→ The task: Summarize the liquidity and capital resources passage in two sentences.

→ Document text:

<<<<

PART II  MANAGEMENT'S DISCUSSION AND ANALYSIS OF FINANCIAL CONDITION AND RESULTS
         -----------------------------------------------------------------------
         OF OPERATIONS
         -------------

Liquidity and Capital Resources:
- --------------------------------

The General Partner continues to fund the Partnership's shortfalls in cash flow,
although under no obligation to do so. Such advances to the Partnership are
considered payable on demand to the General Partner, and at this point in time,
there is no assurance that these advances will continue. The Partnership did not
make any distributions during either of the first three quarters of 1999 or
1998, and is not likely to make any in the future until all Partnership
obligations are satisfied and the General Partner is reimbursed for the advances
it has made to the Partnership.

The General Partner continues its efforts to locate a buyer for the two
properties remaining in this Partnership as it is felt that the sale of the
properties is in the best interests of the Limited Partners. Until such time as
the properties are sold, it is highly unlikely that the Limited Partners will
receive any return of their investments. Management continues to "heavily"

>>>>

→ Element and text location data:
<<<<

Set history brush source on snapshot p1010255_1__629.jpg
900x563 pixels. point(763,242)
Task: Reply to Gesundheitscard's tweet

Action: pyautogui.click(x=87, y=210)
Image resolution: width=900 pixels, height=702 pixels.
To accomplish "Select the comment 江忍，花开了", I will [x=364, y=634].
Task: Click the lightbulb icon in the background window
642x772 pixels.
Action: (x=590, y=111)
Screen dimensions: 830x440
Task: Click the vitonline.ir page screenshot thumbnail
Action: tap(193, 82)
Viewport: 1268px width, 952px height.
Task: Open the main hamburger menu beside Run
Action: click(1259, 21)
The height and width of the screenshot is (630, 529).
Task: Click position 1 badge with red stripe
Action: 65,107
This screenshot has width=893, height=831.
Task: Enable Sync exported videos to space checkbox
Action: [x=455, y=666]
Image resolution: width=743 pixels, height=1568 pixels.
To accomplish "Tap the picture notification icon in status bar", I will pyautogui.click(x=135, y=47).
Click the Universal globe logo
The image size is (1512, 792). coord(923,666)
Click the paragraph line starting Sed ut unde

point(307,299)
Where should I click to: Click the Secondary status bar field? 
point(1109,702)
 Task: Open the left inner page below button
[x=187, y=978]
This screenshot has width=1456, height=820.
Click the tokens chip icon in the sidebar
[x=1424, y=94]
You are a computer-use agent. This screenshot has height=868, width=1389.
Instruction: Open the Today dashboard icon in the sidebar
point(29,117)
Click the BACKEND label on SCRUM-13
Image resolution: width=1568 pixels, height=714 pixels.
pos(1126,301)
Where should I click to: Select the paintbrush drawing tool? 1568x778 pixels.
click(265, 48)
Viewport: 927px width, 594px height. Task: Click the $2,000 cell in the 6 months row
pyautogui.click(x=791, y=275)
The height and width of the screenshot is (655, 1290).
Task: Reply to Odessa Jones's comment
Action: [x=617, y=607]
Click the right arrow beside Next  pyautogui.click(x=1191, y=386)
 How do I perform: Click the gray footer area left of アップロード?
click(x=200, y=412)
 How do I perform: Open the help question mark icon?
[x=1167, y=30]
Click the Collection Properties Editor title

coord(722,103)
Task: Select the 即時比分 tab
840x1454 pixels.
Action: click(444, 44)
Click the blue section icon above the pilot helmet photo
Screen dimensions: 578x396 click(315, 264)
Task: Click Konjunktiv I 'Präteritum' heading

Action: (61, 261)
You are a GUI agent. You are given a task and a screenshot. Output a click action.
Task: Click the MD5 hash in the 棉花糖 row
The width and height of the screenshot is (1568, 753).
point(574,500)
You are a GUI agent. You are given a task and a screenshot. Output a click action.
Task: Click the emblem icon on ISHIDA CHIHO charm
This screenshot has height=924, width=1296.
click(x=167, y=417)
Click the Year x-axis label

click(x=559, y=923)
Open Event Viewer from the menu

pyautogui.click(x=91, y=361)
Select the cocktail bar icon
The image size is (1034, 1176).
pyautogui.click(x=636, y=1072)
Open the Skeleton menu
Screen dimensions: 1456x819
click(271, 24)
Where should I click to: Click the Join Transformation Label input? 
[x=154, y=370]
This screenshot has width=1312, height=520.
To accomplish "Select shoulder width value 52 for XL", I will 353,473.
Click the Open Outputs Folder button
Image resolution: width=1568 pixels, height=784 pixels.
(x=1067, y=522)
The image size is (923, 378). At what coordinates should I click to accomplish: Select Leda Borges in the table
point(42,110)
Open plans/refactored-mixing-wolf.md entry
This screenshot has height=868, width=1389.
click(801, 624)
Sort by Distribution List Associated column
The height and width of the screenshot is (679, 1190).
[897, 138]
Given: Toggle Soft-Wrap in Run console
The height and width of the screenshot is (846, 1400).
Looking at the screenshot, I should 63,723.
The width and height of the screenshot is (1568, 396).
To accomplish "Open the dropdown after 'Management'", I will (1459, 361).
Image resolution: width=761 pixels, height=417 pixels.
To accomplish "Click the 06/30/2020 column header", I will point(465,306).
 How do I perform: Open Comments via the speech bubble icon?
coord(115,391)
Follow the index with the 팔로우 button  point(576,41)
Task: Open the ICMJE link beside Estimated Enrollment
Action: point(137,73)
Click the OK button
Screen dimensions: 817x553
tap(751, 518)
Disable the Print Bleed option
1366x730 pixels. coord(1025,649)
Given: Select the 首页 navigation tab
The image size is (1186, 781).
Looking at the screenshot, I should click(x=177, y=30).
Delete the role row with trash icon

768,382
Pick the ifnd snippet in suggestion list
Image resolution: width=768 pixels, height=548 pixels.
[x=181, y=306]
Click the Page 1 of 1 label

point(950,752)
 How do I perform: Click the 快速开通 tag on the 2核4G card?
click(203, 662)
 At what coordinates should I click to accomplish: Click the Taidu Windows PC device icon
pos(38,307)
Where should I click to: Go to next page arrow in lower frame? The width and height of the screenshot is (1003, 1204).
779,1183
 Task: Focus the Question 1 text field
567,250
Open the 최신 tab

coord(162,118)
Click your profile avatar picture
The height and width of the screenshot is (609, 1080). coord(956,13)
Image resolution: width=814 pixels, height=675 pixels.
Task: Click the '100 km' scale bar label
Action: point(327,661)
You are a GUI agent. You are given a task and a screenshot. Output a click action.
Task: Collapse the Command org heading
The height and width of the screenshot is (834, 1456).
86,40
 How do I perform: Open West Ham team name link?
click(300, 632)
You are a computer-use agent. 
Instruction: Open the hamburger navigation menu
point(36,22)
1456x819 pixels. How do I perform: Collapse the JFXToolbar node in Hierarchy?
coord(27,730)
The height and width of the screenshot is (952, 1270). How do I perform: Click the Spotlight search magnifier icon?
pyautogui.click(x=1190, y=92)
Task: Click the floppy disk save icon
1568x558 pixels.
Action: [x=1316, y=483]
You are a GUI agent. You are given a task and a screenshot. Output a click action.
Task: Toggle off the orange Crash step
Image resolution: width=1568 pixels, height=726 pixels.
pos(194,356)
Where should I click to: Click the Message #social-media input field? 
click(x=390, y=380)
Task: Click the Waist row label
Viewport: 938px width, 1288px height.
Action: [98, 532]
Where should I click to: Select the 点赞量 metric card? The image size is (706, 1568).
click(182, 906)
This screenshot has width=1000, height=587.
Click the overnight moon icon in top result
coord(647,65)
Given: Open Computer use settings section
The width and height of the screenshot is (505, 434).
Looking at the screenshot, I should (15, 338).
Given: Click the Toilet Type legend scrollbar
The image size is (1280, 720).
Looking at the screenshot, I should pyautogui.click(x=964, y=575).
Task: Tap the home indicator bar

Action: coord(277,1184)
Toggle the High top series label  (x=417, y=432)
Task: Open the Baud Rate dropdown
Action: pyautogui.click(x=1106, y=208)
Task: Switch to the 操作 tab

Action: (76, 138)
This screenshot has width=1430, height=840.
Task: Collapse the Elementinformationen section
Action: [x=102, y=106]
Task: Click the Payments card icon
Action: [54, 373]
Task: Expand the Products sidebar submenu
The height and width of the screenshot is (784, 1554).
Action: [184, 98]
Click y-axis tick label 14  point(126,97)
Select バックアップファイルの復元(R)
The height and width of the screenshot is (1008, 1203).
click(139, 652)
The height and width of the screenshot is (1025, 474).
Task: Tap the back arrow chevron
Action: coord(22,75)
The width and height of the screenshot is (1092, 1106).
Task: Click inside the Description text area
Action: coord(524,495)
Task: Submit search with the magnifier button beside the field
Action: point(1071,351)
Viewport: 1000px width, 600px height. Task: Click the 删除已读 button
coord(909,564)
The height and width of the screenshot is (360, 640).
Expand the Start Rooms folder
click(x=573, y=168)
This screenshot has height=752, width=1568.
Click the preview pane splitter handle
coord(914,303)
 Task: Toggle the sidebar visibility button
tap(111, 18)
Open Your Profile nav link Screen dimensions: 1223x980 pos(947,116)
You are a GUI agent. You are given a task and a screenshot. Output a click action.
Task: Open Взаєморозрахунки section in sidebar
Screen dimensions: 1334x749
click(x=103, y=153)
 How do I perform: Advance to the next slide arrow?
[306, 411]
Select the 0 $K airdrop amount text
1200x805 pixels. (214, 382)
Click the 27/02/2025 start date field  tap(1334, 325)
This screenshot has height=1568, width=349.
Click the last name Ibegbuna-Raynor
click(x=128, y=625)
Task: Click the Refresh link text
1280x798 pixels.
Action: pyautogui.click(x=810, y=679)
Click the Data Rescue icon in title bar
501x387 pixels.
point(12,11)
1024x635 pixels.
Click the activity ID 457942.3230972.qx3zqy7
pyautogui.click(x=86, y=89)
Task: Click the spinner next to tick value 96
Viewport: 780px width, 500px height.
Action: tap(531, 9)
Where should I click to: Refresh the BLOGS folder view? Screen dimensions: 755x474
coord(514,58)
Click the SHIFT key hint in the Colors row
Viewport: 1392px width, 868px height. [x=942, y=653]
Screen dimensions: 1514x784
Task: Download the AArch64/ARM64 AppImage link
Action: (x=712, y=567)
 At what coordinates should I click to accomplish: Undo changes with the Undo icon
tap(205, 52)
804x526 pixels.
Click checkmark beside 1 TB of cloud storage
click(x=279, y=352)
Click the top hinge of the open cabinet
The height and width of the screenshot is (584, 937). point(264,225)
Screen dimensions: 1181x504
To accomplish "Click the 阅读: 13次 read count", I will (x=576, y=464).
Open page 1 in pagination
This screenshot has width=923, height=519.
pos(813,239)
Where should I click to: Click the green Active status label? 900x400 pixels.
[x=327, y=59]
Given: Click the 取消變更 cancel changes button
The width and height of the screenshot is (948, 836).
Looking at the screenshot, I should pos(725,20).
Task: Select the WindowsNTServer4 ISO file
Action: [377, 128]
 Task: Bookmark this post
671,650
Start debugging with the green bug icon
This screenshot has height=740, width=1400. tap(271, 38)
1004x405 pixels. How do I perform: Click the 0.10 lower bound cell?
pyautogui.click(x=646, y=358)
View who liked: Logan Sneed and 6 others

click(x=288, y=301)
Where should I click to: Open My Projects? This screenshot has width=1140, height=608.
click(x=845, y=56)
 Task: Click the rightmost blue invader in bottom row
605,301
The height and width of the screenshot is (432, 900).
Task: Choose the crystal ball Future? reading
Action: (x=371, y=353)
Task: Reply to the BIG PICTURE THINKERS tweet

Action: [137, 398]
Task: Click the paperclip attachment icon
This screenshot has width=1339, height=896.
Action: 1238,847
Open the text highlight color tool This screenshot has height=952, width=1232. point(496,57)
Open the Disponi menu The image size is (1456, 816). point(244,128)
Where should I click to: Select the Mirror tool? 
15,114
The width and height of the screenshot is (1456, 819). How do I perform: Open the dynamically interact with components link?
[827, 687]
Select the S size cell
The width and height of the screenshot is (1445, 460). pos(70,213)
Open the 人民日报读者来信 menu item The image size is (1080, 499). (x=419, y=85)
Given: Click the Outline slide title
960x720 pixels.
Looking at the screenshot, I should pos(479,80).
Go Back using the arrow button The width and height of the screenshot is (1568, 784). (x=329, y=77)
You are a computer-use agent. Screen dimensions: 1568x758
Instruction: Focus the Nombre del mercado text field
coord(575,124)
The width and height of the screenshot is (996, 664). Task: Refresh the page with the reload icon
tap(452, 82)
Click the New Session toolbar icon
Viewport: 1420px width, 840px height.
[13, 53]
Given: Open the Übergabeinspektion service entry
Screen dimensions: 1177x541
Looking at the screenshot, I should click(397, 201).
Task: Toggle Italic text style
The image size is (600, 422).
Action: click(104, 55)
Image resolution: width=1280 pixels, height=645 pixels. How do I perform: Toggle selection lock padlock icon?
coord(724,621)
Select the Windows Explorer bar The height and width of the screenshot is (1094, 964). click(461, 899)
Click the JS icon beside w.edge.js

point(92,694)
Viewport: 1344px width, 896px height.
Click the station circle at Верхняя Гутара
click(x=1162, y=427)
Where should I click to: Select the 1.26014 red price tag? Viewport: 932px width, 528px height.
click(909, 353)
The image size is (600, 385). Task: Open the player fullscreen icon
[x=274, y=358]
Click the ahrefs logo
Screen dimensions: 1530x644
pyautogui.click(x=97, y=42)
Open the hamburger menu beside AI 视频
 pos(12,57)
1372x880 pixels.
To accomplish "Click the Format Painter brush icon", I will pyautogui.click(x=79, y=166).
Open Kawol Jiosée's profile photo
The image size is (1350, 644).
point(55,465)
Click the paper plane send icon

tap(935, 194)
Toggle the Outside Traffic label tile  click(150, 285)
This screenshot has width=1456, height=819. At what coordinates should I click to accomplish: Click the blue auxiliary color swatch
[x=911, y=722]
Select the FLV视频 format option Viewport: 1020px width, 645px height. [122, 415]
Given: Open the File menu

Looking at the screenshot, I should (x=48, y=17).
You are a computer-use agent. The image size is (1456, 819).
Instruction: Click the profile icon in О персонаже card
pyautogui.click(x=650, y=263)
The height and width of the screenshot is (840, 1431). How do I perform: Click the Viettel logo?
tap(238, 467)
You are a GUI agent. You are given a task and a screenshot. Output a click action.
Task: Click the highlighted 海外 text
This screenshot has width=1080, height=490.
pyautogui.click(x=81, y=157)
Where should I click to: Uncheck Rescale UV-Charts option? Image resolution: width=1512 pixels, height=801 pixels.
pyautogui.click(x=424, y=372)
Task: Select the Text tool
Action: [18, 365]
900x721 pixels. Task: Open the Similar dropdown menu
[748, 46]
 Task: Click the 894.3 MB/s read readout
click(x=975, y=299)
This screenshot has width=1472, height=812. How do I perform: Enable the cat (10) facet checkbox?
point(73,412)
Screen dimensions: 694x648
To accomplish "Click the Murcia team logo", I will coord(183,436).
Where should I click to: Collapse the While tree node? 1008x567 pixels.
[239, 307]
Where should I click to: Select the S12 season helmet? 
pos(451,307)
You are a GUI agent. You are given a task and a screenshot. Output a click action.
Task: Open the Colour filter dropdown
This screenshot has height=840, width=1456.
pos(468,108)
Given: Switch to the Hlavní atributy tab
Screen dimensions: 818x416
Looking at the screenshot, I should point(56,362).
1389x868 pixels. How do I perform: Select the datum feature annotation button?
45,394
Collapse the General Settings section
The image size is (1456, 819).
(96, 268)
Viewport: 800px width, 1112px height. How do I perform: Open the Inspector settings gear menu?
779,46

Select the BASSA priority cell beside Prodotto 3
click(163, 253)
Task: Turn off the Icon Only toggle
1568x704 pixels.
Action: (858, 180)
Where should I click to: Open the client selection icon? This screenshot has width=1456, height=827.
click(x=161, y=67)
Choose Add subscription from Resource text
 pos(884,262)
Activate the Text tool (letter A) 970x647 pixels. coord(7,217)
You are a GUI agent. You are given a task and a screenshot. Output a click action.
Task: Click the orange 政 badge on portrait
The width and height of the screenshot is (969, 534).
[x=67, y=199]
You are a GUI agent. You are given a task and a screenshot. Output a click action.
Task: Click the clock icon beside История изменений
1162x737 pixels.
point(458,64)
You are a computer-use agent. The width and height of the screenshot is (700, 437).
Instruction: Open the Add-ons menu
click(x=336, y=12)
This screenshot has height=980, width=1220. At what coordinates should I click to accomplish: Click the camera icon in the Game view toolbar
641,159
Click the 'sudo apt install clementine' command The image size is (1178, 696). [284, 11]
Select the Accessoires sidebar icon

>>>>

→ Answer to the task: The General Partner keeps funding the Partnership's cash flow shortfalls without being obligated to, treats these advances as payable on demand with no assurance they will continue, and the Partnership, which made no distributions in the first three quarters of 1999 or 1998, is unlikely to make any until its obligations are satisfied and the General Partner is reimbursed. The General Partner is still looking for a buyer for the two remaining properties because a sale is felt to be in the Limited Partners' best interests, and until they are sold the Limited Partners are highly unlikely to receive any return of their investments.